Os nossos jovens não gostam que lhes digam que não podem estacionar televisores na banheira, até porque dá choque, nem atirar colchões pela janela porque é feio. Nem os Rolling Stones já se comportam assim em tournée. Somos modernos, isto é coisa dos anos 60 e, nos anos radiosos do Facebook, os anos 60 são o equivalente ao Baixo Pleistoceno.

De resto, não se discutiu mais nada. A descoberta do Tomahawk por Donald Trump não nos diz respeito, os crimes de guerra da Síria muito menos e o atentado de Estocolmo, enfim, nada que Trump não tivesse previsto na sua infinita sapiência. Passemos pois ao essencial, que em Portugal é sempre, apaixonadamente discutido, o acessório. O acessório, também conhecido nos anos antigos por fait-divers, quando as pessoas falavam uma língua morta chamada francês, livra os portugueses discutidores de uma decisão e, mais importante, de uma decisão decisiva para as suas vidas. Como, por exemplo, o que vai acontecer no futuro a um país fraco e insolvente que tem bravatas e vícios de rico e dinheiros de pobre. Enquanto os turistas não se cansarem estamos bem e empregamos os jovens com cursos superiores na indústria. Temos o nosso Torremolinos no Algarve, não precisamos. O turismo é como o petróleo, impede as pessoas de pensar e convida-as a gastar a nota e a embebedarem-se.

Eu não tenho dúvidas de que António Costa é o melhor primeiro-ministro das últimas décadas, também não seria difícil, e que faz omeletas sem ovos. Eu não tenho dúvidas de que Passos Coelho e o seu grupo de nulidades aparelhísticas, os eletrodomésticos estão em saldo no PSD, são um motivo para continuar a fingir que o Bloco e o PCP não estão sempre a chatear com as férias, os feriados, as pontes e os salários da Função Pública porque perceberam que a classe operária já não se usa e porque os pobres, enfim, os pobres são um problema universal e os muito pobres e sem-abrigo nem votam, a Igreja que se ocupe deles. Eu não tenho dúvidas de que temos dívidas e que anda por aí um grupo de bandidos que devia ter ido dentro e que põe a cabeça de fora sempre que pode porque a justiça portuguesa, enfim, não tem meios. E, já que falamos nisso, também não tem princípios.

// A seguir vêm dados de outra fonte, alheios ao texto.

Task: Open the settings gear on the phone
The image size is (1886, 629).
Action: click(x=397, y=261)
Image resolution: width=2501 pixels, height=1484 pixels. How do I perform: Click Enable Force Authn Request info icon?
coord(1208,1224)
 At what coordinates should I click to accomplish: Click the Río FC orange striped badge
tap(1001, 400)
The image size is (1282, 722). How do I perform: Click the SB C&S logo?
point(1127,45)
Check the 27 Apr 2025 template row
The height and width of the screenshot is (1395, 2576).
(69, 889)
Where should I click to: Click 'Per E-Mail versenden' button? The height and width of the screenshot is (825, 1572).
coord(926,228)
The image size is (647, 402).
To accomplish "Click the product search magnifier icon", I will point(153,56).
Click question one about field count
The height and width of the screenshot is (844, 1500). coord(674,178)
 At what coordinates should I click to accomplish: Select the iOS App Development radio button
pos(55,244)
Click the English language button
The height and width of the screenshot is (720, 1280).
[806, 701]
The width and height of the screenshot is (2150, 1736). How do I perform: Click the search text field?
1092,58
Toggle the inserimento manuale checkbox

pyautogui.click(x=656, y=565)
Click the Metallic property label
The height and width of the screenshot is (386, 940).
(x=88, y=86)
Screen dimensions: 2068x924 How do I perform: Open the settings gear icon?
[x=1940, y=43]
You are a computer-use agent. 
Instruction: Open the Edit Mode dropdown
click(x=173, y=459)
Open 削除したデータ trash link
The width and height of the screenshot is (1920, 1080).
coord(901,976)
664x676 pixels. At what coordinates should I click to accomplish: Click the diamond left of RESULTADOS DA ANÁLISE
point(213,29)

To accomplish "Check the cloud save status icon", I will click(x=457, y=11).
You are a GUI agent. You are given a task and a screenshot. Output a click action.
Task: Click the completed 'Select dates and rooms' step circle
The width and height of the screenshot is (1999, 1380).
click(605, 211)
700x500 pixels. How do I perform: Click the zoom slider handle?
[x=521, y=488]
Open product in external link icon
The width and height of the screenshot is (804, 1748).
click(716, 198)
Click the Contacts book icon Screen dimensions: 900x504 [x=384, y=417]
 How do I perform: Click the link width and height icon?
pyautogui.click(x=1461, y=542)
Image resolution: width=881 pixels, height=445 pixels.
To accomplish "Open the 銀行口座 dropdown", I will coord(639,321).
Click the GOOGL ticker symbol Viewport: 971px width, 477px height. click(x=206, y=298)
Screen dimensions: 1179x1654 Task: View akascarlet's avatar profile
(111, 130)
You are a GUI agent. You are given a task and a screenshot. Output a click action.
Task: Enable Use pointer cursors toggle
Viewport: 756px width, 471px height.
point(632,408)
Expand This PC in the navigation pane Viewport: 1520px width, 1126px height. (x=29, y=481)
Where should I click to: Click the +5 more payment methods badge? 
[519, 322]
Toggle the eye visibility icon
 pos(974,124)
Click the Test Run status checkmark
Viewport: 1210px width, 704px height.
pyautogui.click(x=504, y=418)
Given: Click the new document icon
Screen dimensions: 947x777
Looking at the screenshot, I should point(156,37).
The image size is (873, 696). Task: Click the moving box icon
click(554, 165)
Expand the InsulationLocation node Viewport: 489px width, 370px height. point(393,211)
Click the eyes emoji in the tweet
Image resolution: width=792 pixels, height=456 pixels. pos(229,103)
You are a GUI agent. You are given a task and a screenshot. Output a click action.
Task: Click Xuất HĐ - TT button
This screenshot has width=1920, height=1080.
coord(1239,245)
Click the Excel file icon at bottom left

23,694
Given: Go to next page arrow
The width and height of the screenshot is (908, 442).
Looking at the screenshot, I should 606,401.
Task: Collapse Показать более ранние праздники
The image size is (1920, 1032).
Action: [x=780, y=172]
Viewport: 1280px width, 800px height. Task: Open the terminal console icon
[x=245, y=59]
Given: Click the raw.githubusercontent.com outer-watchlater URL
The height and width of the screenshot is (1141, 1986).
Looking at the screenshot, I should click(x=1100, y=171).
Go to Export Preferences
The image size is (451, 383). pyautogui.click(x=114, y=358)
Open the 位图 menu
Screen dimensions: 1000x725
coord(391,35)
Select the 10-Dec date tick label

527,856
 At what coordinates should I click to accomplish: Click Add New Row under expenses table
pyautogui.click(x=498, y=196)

O país não está bem. Está longe de estar bem. Numa pequena sociologia do Starbucks, quando entramos num destes templos numa cidade como Londres, vemos que serve de escritório ao longo do dia a centenas de jovens com Macs em trabalho árduo. Eu sei porque também escrevo no Starbucks. Com ‘Brexit’ ou sem ele, Londres tem uma economia vibrante e emprega os jovens, incluindo os jovens portugueses, gregos, e espanhóis que vêm de países com grande qualidade de vida onde os jovens vão para o Starbucks ver passar o busto do Cristiano Ronaldo no smartphone e planear a praia agora que chegou o verão acompanhado dos feriados de abril e junho. We are fucked, como diria o grande Ronaldo. We are fucked e ninguém quer saber.

Temos, como sempre tivemos, o sol e o futebol. E o busto.